Jeśli mam doradzić auto: Skoro taxi, to warto coś w miarę wygodnego, sensownie trwałego i reprezentacyjnego choć trochę (dwunastogodzinny dzień pracy jak sądzę to standard, a i Klient chyba chętniej wsiądzie do wygodnej fury, niż do jakiegoś skośnookiego kompakta).
Moje typy:
- Volvo S60 2,5 140/170KM bez turbiny - 5 garów
- Poliftowy Passat B5 1,8 20V bez turbiny - 4 gary
- Audi A4/A6 1,8-2,0 20V bez turbiny - 4 gary
- Honda Accord z silnikiem K20 (155KM) - 4 gary
- BMW 3 E46 1,8/1,9 Valvetronic - 4 gary
- BMW 5 E60/61 2,2 170KM - 6 garów
- Octavia/Golf 1,6 16V - 4 gary.
Wszystkie wymienione auta dostępne są w nadwoziu kombi, wszystkie są trwałe, niezawodne, wygodne, wybierałem specjalnie wersje z silnikami bez sprężarki, która jako element mocno obciążony, w dłuższe perspektywie stwarza prawdopodobieństwo poniesienia kosztów regeneracji.
Koszty konwersji różne, wiadomo - w zależności głównie od ilości cylindrów - najtaniej cztery cylindry, pięć i sześć w mocno zbliżonych cenach, wyraźnie wyższych niż cztery.
Przy takich planowanych przebiegach łatwo zapomnieć o serwisach auta w terminie (bez urazy, ale znam wielu taksówkarzy, naszych Klientów - żaden z nich nie przyjeżdża na serwis terminowo...). Dlatego wygodniejsze będą auta z hydrauliczną regulacją luzu zaworowego - zwróćcie uwagę że wymienione przeze mnie modele wszystkie takową posiadają.

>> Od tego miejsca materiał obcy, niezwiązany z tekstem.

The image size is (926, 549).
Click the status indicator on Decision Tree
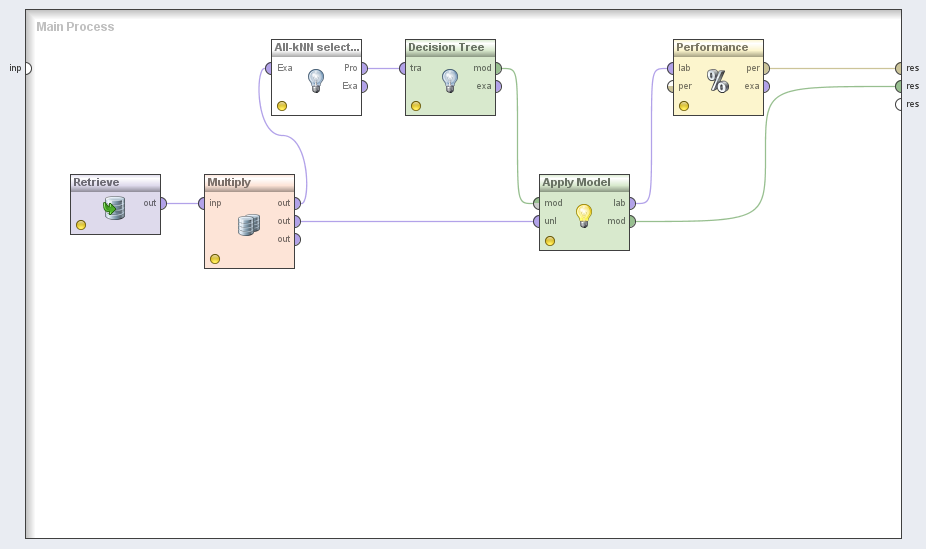(416, 106)
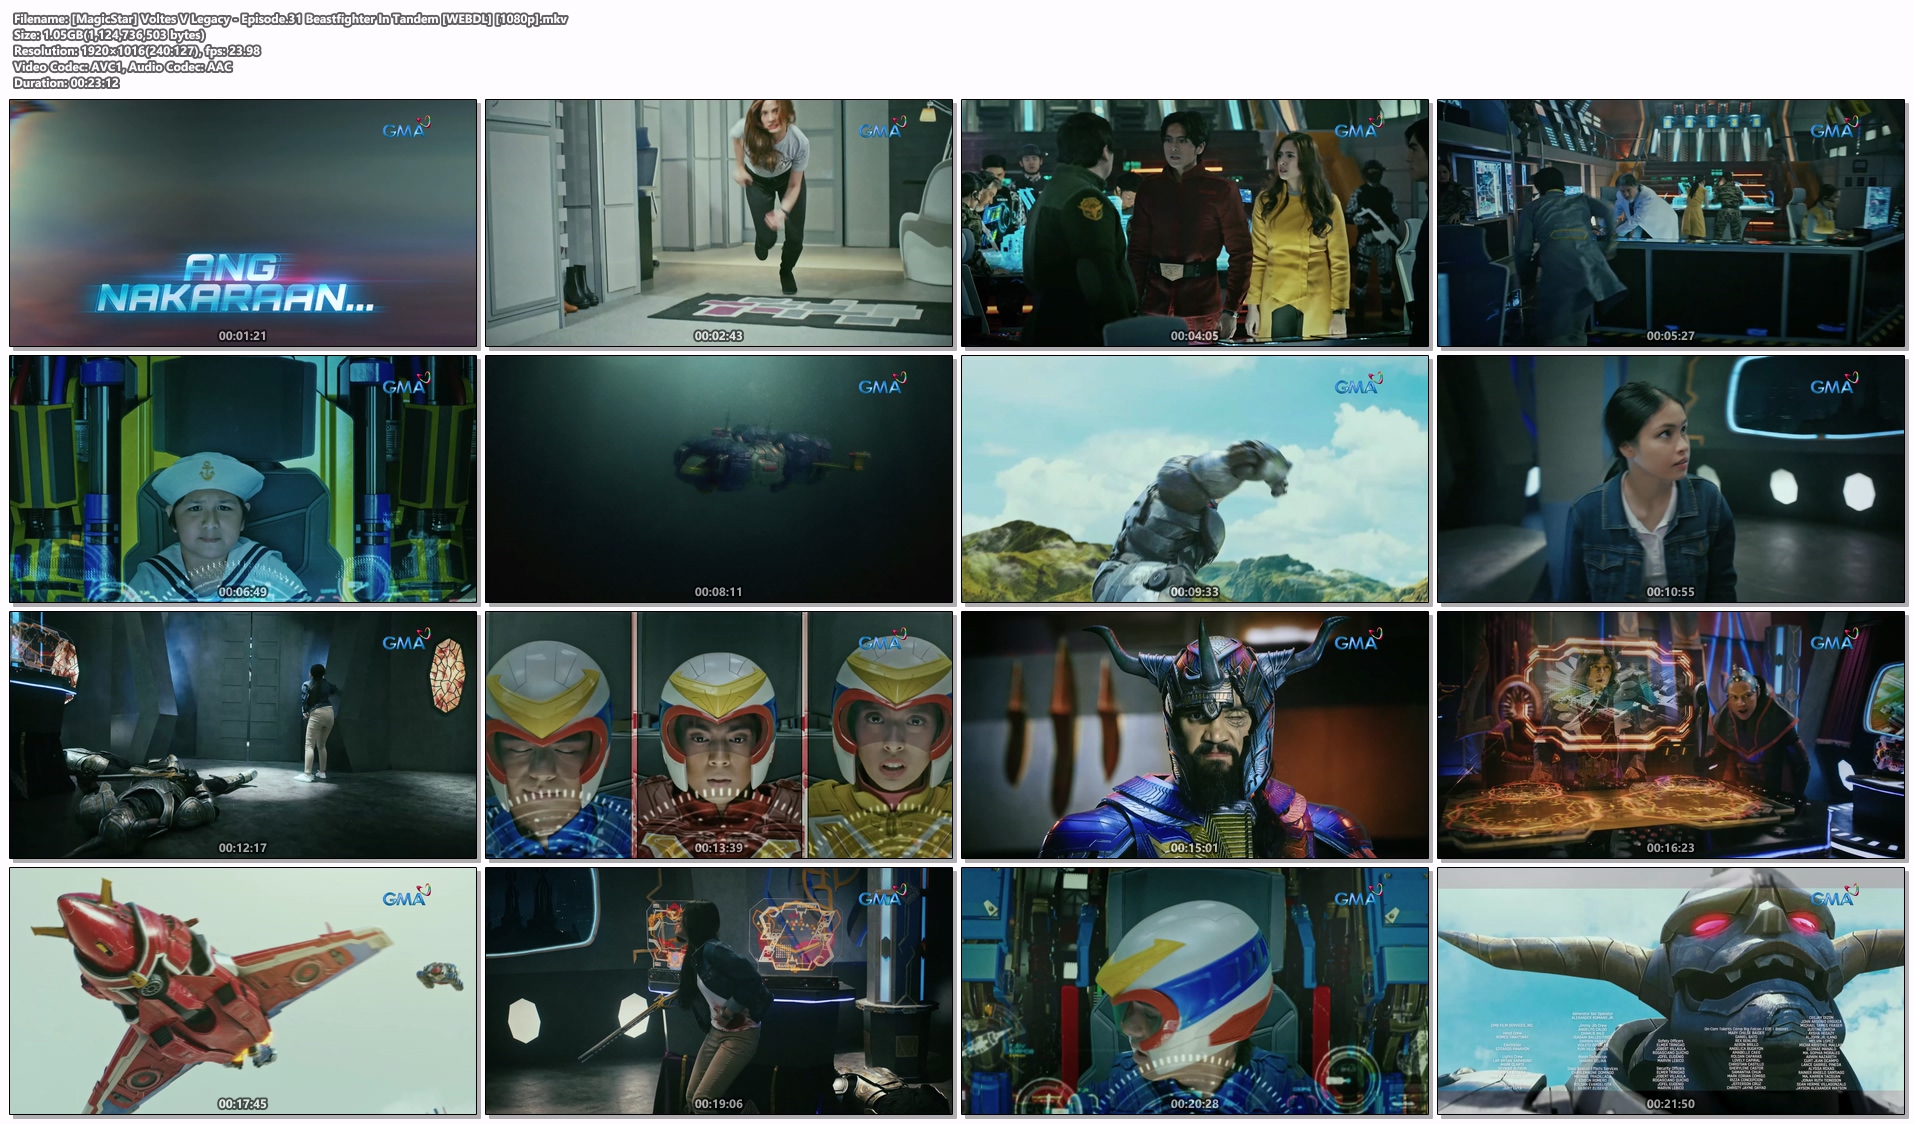Click the GMA logo on the 00:01:21 thumbnail
Screen dimensions: 1914x1124
click(x=405, y=129)

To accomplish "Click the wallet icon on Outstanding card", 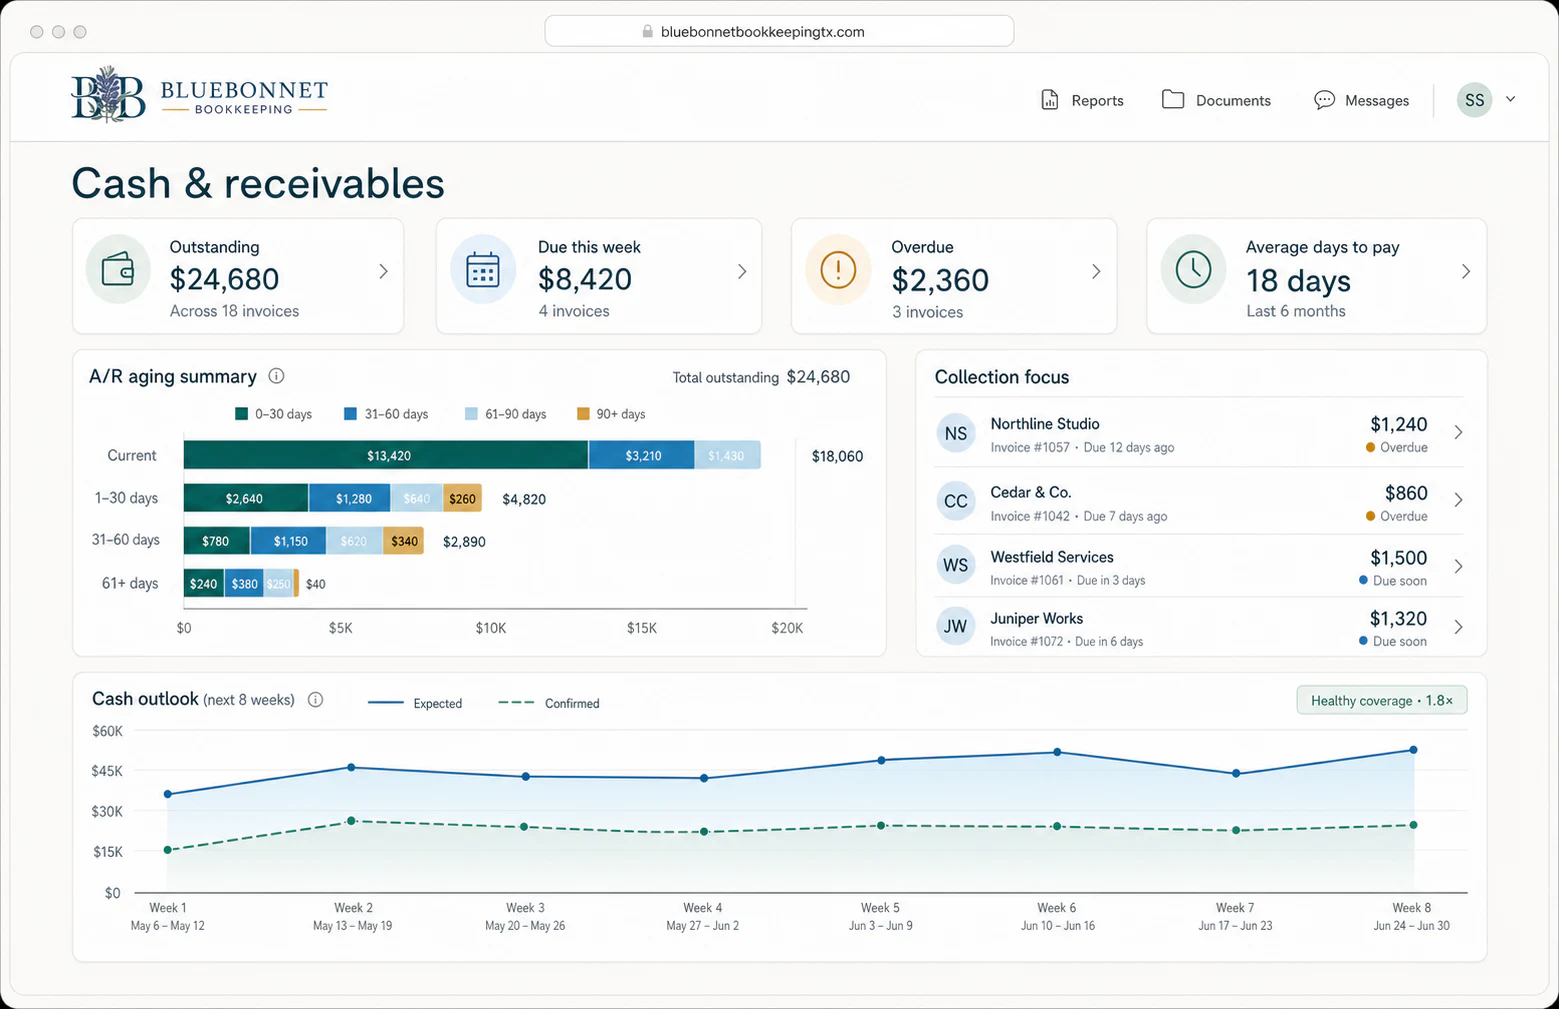I will point(118,270).
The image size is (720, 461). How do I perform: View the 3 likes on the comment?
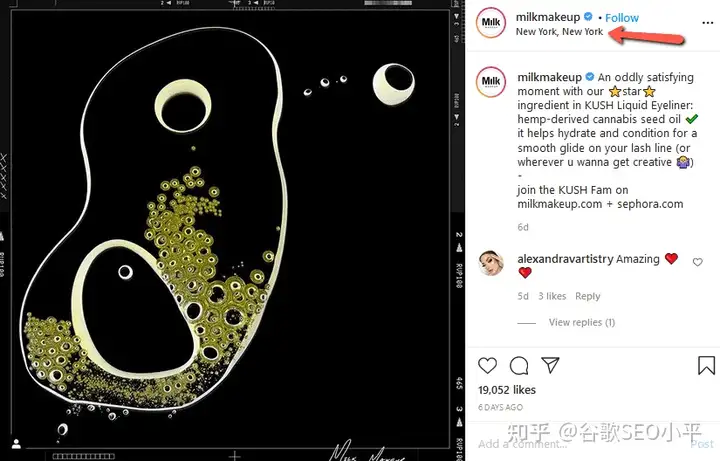[x=552, y=296]
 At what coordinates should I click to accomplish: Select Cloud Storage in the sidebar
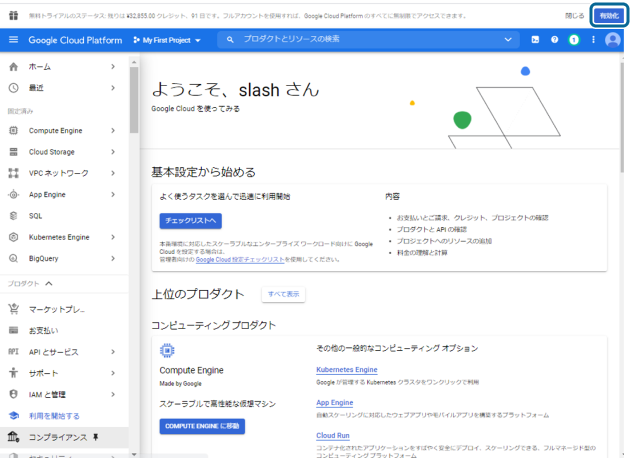(51, 152)
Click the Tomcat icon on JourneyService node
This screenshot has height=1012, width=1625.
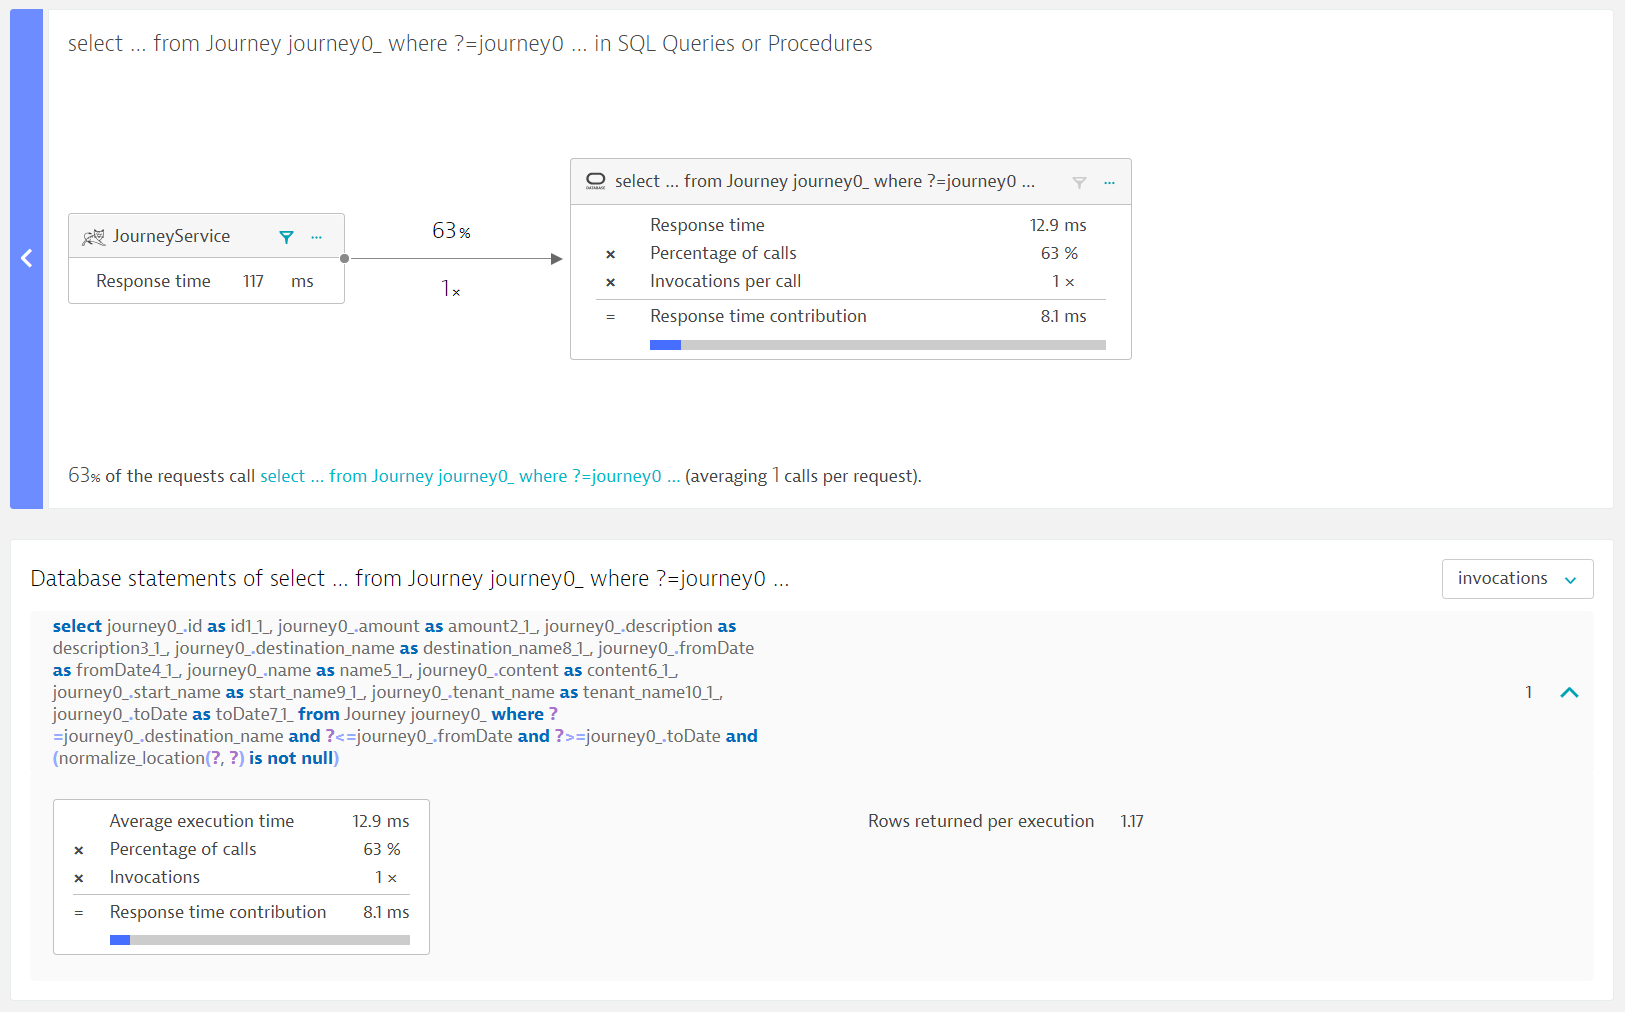click(x=93, y=236)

Przebieg i ciężar taksówkowej eksploatacji również nie skłaniają do tańszych marek, jak opel, chevrolet. MOżna jednak ewentualnie dumać nad niektórymi propozycjami z Korei - hyundaiem, kia.
Co do samej instalacji - osobiście zaproponuję Staga z wtryskami Hana. Reduktory - w zależności od mocy auta, ale przedział do 170KM spełniany przez wszystkie z nich, to możliwość użycia Magic III, AC R-01, ewentualnie Zavoli Zeta S.
Stag to gwarancja fabryczna na 24 miesiące bez limitu kilometrów, na całość instalacji, aczkolwiek - ehm - znam warsztaty oferujące dla Staga lepsze warunki gwarancji... na przykład trzy lata, lub 100.000km bez limitu czasu.
MOCNO ODRADZAM używane instalacje LPG, już zamontowane w autach. 90-95% z nich nadaje się do bardzo poważnej przebudowy lub wręcz wywalenia i założenia na nowo.